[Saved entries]
* * * *
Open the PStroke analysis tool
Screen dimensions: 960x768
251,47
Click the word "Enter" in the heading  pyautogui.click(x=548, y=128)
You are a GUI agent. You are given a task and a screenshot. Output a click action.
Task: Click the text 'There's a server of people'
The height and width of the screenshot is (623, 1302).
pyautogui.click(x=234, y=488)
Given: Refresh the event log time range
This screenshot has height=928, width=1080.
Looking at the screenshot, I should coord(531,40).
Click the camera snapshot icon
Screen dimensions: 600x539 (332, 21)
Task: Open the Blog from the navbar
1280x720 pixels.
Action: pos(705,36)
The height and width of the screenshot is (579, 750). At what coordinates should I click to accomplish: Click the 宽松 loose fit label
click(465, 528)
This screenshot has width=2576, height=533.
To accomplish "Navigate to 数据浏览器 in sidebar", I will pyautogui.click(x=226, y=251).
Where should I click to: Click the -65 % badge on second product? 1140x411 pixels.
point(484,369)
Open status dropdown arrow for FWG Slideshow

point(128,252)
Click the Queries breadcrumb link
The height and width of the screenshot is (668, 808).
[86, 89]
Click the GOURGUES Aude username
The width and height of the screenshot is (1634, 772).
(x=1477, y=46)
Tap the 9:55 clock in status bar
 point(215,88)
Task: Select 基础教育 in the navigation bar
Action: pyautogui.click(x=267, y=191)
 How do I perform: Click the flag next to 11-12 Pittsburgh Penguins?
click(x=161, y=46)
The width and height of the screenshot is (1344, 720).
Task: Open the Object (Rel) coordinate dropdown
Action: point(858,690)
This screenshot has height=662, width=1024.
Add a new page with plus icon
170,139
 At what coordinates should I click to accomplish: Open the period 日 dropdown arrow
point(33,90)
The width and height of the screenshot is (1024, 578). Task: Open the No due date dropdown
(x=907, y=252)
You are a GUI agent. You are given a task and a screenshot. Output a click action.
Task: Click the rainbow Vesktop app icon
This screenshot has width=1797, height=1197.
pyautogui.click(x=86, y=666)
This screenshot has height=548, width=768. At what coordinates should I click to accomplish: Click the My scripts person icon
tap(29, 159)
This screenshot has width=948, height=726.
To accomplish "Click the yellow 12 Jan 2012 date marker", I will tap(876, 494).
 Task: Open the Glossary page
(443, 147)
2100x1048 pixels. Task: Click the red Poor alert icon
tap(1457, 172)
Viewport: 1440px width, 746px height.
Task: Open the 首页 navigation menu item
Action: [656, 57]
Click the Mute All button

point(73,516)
* * * *
#### Work request:
List every line from the entries above in which "will" appears.

#### Task answer:
To accomplish "Navigate to 数据浏览器 in sidebar", I will pyautogui.click(x=226, y=251).
To accomplish "Click the yellow 12 Jan 2012 date marker", I will tap(876, 494).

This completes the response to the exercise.